[Stored items]

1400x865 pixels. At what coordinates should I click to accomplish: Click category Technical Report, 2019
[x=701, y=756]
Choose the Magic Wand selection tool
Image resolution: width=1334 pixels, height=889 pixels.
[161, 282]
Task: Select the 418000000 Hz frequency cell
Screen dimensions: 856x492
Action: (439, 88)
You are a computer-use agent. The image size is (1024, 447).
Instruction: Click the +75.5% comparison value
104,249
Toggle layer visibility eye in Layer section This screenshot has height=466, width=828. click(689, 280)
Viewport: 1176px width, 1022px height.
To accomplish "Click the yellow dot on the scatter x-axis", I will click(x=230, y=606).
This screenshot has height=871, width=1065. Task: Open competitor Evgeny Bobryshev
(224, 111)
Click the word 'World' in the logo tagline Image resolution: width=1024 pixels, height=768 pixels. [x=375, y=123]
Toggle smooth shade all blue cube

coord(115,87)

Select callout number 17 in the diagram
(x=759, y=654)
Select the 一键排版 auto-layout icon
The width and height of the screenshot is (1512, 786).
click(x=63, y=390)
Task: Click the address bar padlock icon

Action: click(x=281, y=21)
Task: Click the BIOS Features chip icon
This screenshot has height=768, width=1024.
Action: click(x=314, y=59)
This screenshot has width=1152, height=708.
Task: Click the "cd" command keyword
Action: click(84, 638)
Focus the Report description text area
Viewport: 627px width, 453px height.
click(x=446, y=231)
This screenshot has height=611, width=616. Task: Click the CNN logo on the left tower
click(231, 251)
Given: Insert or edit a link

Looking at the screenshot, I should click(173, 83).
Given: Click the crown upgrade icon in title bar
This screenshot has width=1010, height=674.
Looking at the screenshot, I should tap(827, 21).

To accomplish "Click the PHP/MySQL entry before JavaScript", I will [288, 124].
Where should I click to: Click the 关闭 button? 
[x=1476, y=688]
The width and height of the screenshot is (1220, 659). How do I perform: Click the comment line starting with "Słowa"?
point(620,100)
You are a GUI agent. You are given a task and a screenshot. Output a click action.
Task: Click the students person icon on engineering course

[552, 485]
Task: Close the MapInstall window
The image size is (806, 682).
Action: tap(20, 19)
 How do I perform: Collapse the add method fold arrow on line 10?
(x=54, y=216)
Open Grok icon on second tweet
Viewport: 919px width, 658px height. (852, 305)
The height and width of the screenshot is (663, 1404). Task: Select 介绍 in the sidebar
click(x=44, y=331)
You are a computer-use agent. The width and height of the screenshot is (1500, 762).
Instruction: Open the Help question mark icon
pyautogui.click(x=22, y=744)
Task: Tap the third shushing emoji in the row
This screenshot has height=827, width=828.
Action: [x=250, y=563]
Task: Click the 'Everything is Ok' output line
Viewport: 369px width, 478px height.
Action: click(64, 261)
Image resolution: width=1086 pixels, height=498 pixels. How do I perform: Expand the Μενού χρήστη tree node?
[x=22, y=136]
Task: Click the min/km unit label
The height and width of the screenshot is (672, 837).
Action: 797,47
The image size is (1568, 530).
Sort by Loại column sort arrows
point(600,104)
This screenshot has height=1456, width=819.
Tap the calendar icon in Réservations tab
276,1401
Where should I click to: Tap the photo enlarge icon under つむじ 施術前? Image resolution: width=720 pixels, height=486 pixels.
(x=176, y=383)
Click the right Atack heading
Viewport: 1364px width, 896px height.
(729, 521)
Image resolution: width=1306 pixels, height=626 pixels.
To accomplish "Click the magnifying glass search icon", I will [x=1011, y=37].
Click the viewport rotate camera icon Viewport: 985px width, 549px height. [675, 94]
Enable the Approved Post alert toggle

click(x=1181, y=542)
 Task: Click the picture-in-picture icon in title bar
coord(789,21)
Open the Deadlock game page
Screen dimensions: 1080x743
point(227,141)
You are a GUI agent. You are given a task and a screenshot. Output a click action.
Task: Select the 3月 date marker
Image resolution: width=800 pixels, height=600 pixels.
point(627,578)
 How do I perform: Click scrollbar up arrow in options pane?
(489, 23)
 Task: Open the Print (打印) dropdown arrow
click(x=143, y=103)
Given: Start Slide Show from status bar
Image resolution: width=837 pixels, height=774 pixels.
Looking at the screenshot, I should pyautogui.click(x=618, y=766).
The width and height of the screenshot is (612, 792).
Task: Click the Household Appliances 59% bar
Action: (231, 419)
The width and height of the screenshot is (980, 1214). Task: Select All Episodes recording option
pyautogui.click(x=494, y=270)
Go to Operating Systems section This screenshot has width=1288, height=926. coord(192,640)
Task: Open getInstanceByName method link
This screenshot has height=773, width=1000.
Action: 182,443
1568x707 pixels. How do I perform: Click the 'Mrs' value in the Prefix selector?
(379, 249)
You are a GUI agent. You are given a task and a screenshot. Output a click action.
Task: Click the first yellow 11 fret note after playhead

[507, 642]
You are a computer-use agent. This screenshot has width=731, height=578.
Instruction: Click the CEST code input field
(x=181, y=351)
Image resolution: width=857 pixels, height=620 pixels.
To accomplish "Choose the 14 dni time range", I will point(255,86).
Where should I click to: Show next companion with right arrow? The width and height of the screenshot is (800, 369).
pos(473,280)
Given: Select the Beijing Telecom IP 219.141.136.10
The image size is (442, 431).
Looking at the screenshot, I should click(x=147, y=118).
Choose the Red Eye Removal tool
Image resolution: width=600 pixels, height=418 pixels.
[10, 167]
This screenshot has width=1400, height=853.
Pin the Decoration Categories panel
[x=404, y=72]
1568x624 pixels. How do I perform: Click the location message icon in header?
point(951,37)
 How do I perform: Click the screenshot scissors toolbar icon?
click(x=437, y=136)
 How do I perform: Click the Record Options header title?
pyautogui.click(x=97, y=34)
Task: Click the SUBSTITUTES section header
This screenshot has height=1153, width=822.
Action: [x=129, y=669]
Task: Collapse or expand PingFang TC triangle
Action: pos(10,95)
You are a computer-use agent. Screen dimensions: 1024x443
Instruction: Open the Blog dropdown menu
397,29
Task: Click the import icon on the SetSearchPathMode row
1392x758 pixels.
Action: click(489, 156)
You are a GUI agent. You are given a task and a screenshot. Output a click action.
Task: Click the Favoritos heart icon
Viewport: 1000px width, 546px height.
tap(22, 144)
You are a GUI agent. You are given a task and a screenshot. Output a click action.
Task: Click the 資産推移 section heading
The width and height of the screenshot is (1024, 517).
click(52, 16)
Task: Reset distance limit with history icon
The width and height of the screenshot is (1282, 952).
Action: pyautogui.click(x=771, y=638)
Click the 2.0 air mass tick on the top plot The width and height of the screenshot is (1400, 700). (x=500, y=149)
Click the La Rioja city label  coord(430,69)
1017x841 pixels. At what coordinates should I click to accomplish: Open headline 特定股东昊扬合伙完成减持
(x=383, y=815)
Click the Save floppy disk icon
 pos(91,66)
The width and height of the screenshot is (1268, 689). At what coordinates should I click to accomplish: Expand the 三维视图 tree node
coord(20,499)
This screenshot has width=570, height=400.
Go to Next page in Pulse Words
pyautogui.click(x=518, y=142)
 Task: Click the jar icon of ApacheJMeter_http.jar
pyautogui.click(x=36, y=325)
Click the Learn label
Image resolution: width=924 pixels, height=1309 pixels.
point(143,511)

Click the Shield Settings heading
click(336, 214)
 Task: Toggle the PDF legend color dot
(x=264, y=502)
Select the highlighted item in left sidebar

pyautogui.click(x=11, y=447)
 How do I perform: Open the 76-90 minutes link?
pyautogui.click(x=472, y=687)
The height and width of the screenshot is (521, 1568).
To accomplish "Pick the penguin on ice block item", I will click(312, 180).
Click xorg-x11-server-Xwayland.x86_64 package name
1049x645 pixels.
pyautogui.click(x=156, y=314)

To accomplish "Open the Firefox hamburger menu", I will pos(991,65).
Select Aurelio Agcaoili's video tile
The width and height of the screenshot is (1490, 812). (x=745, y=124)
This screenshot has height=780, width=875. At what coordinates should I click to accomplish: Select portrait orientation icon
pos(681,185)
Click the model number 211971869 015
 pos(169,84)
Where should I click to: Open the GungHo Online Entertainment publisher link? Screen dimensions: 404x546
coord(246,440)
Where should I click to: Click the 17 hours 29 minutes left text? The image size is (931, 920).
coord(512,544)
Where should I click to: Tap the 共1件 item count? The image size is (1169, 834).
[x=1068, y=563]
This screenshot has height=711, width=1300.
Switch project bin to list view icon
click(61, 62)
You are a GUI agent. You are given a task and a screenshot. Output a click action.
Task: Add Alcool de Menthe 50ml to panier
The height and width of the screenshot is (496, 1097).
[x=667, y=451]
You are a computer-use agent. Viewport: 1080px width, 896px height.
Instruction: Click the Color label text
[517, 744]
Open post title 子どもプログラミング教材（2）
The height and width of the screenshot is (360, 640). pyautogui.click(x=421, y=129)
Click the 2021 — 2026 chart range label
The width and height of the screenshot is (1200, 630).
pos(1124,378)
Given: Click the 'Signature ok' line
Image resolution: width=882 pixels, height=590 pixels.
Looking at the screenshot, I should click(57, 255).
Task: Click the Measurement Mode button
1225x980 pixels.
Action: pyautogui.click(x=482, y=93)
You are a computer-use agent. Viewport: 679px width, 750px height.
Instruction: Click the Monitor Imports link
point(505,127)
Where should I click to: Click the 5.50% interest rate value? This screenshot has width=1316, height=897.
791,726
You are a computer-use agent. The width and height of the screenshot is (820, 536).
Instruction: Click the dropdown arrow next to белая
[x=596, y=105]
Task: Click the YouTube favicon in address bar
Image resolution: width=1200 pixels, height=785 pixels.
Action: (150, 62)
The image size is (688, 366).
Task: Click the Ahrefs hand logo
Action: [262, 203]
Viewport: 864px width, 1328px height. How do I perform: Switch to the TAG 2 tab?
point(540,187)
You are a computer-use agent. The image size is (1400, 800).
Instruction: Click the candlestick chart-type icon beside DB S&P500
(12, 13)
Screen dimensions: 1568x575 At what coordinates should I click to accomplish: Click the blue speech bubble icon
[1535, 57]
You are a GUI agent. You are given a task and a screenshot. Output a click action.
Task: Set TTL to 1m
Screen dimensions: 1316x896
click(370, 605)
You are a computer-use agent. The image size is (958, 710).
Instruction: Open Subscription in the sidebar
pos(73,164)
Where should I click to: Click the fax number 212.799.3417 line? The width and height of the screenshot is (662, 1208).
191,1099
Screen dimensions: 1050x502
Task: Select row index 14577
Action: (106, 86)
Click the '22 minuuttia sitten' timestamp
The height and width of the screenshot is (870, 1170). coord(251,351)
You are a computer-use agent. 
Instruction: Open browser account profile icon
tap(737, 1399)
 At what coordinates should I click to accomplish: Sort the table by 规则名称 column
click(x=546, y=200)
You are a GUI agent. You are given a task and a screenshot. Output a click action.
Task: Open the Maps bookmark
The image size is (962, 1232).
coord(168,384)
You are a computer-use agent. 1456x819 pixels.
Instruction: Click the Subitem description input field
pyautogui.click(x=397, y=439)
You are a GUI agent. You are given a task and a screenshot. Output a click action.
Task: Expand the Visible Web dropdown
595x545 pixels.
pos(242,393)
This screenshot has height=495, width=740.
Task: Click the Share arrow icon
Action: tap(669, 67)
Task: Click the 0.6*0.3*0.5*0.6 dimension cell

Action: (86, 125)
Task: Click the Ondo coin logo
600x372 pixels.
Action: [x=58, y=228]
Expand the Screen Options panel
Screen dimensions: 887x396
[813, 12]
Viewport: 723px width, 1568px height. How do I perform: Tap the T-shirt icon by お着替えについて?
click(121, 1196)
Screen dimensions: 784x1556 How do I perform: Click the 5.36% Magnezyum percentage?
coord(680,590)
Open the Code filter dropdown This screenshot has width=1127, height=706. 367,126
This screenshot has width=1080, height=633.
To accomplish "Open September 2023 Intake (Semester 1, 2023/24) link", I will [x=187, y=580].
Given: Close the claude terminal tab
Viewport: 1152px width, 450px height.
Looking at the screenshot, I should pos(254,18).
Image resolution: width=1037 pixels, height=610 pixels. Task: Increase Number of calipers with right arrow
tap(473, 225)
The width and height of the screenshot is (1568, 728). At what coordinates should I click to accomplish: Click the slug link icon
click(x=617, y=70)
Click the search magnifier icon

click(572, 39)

• Assigned task: Give back exactly the lines from the line containing "595x545 pixels." to the end of the entries, and no other lines.

• Output for this task:
595x545 pixels.
pos(242,393)
This screenshot has height=495, width=740.
Task: Click the Share arrow icon
Action: tap(669, 67)
Task: Click the 0.6*0.3*0.5*0.6 dimension cell

Action: (86, 125)
Task: Click the Ondo coin logo
600x372 pixels.
Action: [x=58, y=228]
Expand the Screen Options panel
Screen dimensions: 887x396
[813, 12]
Viewport: 723px width, 1568px height. How do I perform: Tap the T-shirt icon by お着替えについて?
click(121, 1196)
Screen dimensions: 784x1556 How do I perform: Click the 5.36% Magnezyum percentage?
coord(680,590)
Open the Code filter dropdown This screenshot has width=1127, height=706. 367,126
This screenshot has width=1080, height=633.
To accomplish "Open September 2023 Intake (Semester 1, 2023/24) link", I will [x=187, y=580].
Given: Close the claude terminal tab
Viewport: 1152px width, 450px height.
Looking at the screenshot, I should pos(254,18).
Image resolution: width=1037 pixels, height=610 pixels. Task: Increase Number of calipers with right arrow
tap(473, 225)
The width and height of the screenshot is (1568, 728). At what coordinates should I click to accomplish: Click the slug link icon
click(x=617, y=70)
Click the search magnifier icon

click(572, 39)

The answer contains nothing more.